Teenage ITP

With thanks to Dr John Grainger and Chloe Goodall for this information.

Introduction
This page explains about immune thrombocytopenia (ITP), which is a blood problem affecting the platelets. It also explains what to expect when you are diagnosed with the condition.

What are platelets?
Platelets are one of the three types of blood cell, along with red and white blood cells. Platelets are small and sticky and their job is to prevent bruising and stop bleeding after an injury.

Platelets, like red and white blood cells, are formed in bone marrow which is at the centre of big bones, such as the femur and hip. A rough idea of how many platelets are present in the blood (platelet count) can be made using a sample of blood. The normal platelet count is between is 150 to 400 (UK measurement). In most cases of ITP the platelet count is less than 20. A low platelet count is called ‘thrombocytopenia’.

What is immune thrombocytopenia?
Immune thrombocytopenia is a medical term for a condition in which there is bruising (purpura) because there are fewer platelets in the blood than usual (thrombocytopenia) and is usually caused by something going wrong with the body’s defence against infection (immune system) or an allergic reaction of some kind.

How common is ITP and who does it affect?
About four in every 100,000 children develop ITP each year. In teenagers ITP is more common in girls than boys.

Chronic ITP is the term for ITP that has not gone away on its own after 12 months. Only 1 in 5 teenagers and adolescents with ITP will develop chronic ITP with teenage girls at highest risk. The majority of teenagers and adolescents with ITP will still have an improvement of the platelet count even if the ITP persists and the majority of teenagers and adolescents will still completely recover after a few years even if the ITP is still present at 12 months.

What are the symptoms of ITP?
Most teenagers and adolescents with a platelet count of under 20 will have pinprick blood spots under the skin (petechiae) and bruising. Bruising most commonly follows minor knocks ("easy bruising") but may also occur spontaneously without trauma. Apart from the bruising/ bleeding most adolescents are otherwise well.
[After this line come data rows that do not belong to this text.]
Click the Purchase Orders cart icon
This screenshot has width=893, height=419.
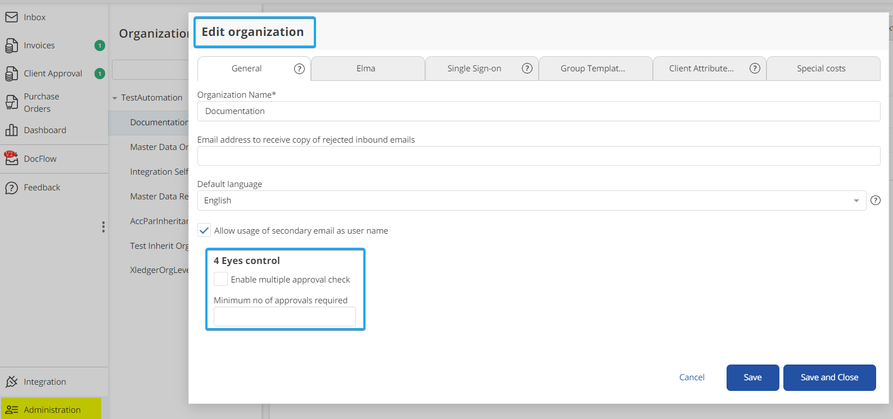(11, 102)
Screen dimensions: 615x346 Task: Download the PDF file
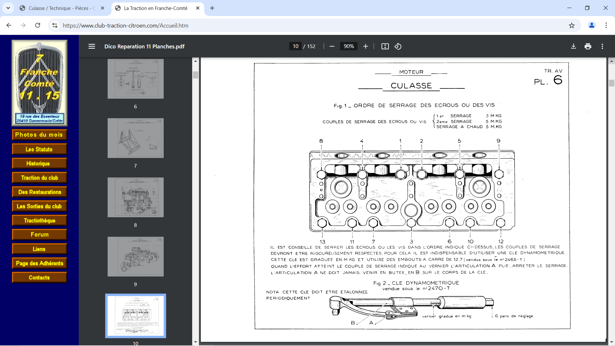(x=573, y=46)
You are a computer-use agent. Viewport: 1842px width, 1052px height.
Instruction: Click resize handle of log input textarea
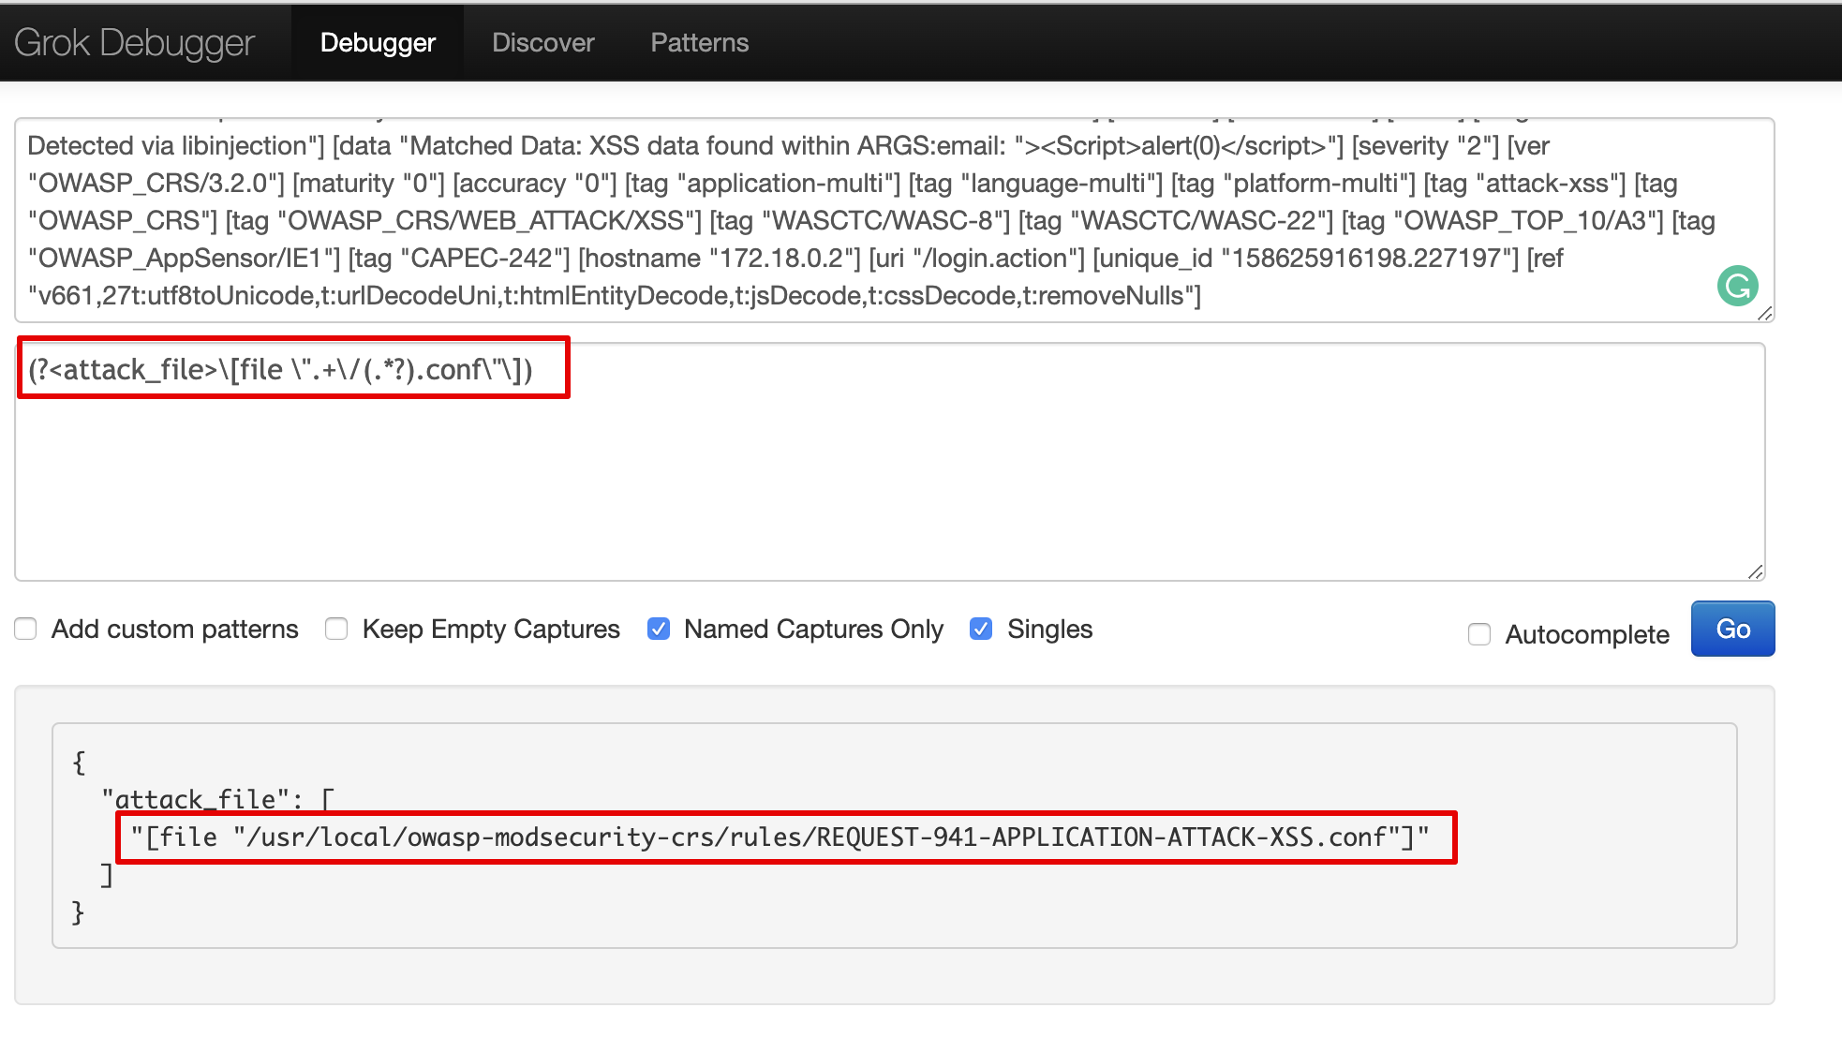click(1765, 314)
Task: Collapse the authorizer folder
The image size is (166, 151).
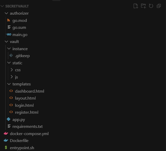Action: point(6,13)
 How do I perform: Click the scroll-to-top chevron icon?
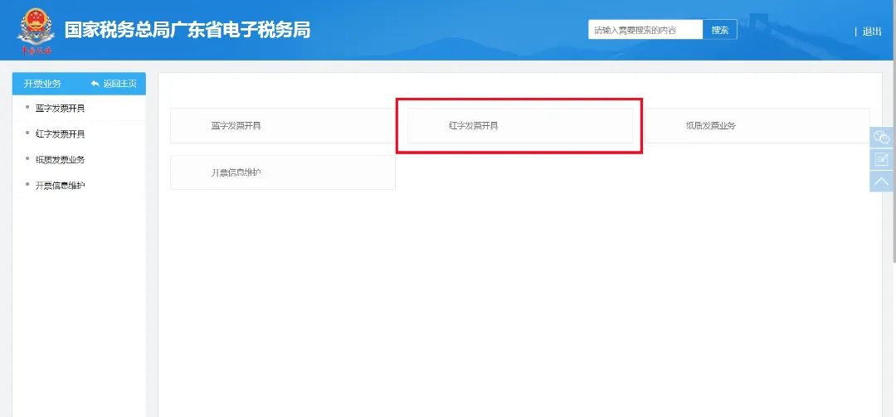[881, 181]
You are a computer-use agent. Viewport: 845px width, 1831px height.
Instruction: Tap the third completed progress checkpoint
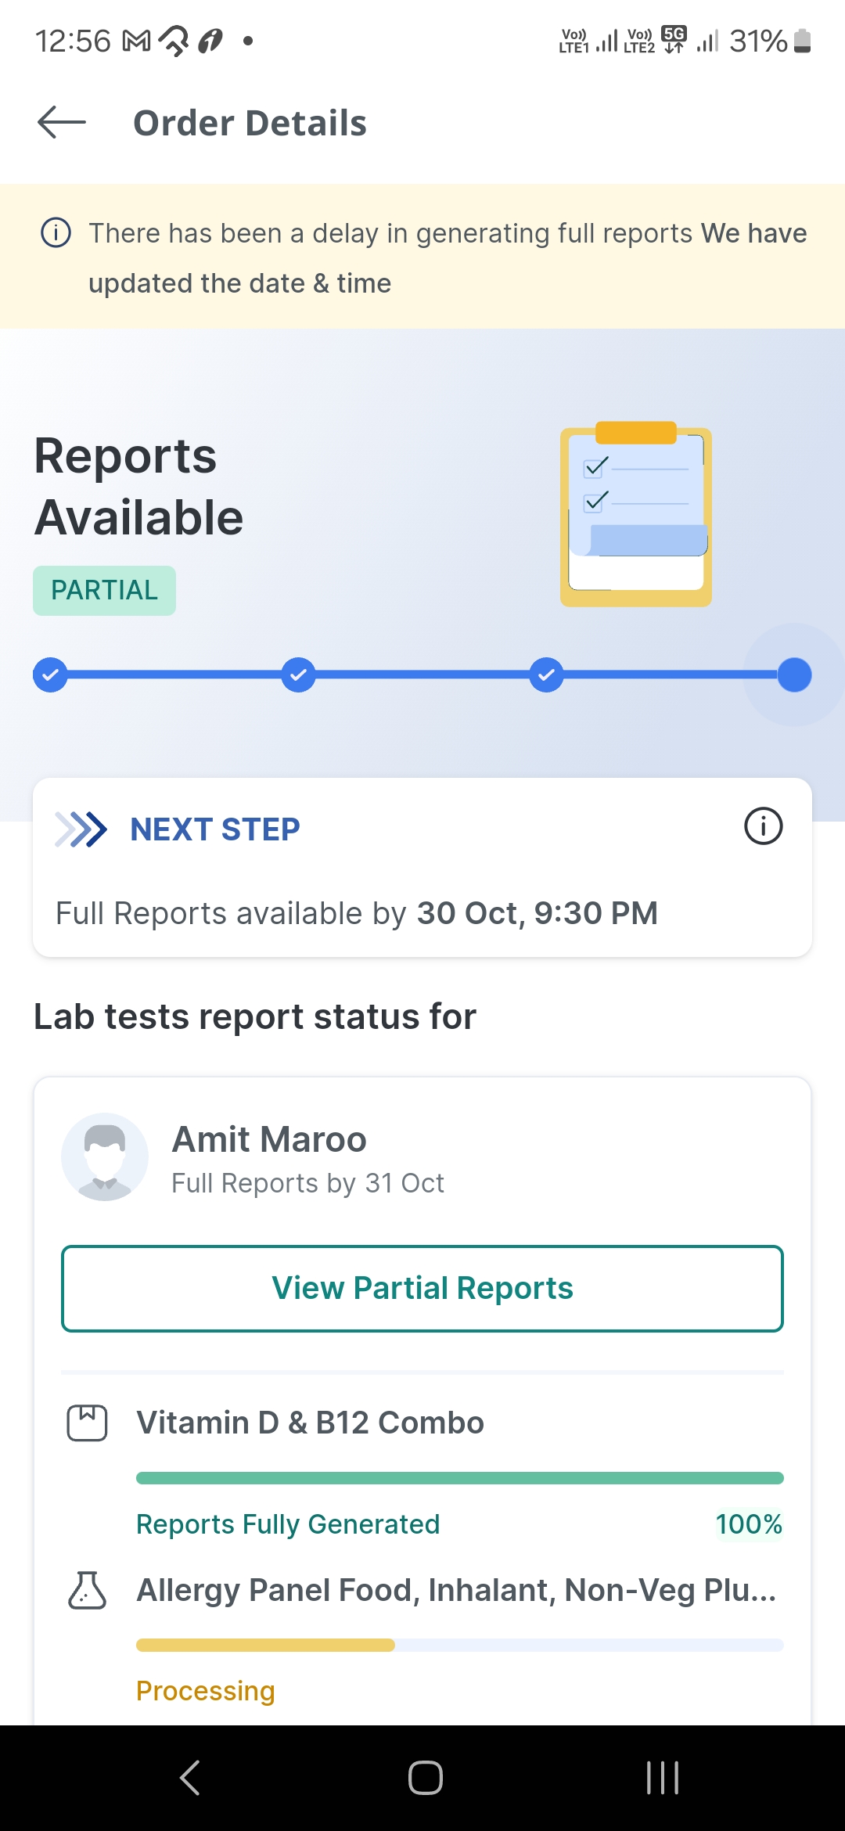click(x=546, y=674)
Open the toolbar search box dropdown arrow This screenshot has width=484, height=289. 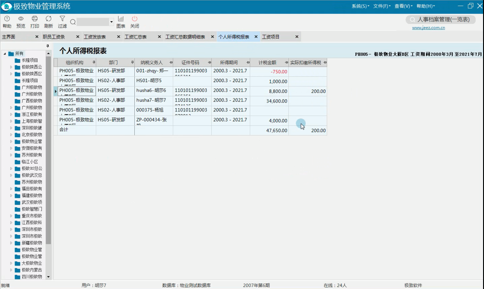click(111, 22)
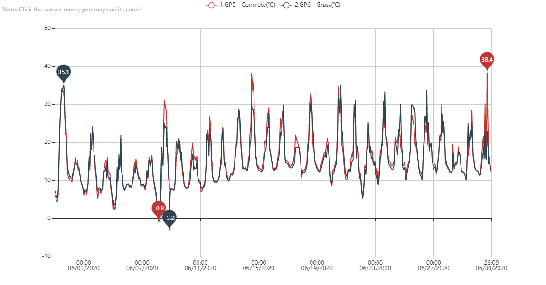Click the 38.4 maximum marker pin
This screenshot has width=546, height=285.
click(487, 60)
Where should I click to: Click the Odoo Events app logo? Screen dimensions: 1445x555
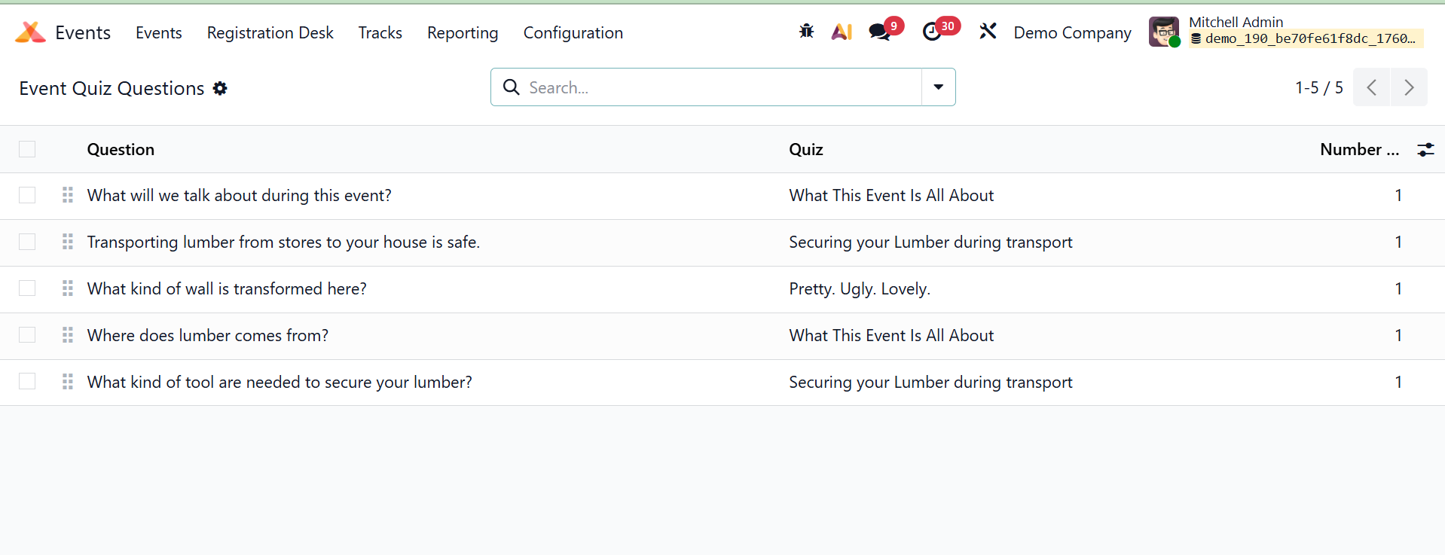(x=30, y=32)
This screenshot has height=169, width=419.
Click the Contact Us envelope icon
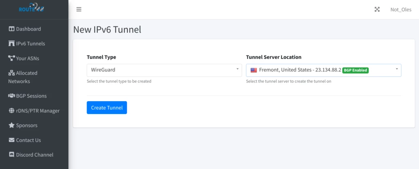[x=11, y=140]
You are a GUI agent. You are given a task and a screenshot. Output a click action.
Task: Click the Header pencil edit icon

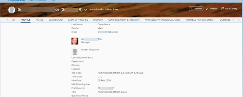pyautogui.click(x=207, y=9)
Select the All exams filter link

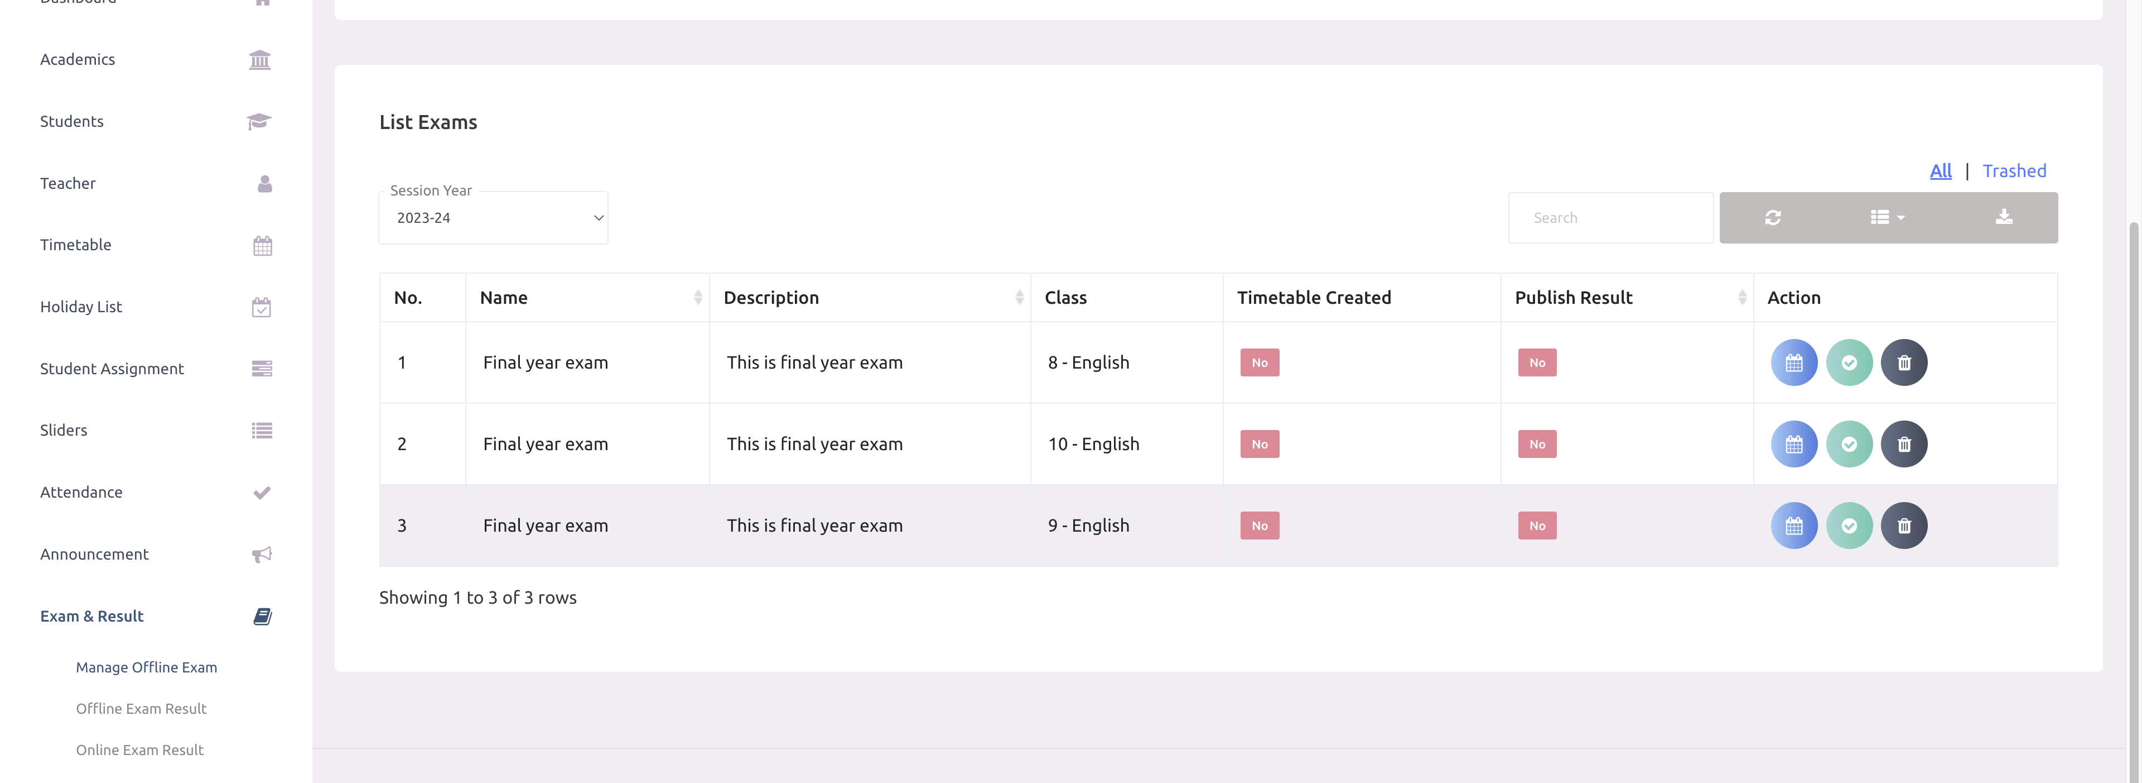(x=1941, y=171)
Common sites of spontaneous bleeding are the gums and nose. Girls may be troubled with heavy periods.

Tiredness and depression or other mood changes are commonly reported by people with ITP. This may be due to a change in chemicals which are carried by platelets.
Less common but potentially serious are spontaneous bleeds occurring from the gut or brain. Data from worldwide studies suggests that the risk of serious bleeds is about 3 in 100 and the risk of brain bleeds is about 1 in 300. The risk of serious bleeding is much lower when the platelet count recovers to over 20 x 109/Litre.

What causes ITP?
ITP commonly results from the immune system mistaking platelets as being foreign and attacking them. In many cases this may follow a viral infection or vaccination during which time the immune system attacks the virus but the immune system then goes on to think that the platelets are part of the virus and starts to attack the platelets.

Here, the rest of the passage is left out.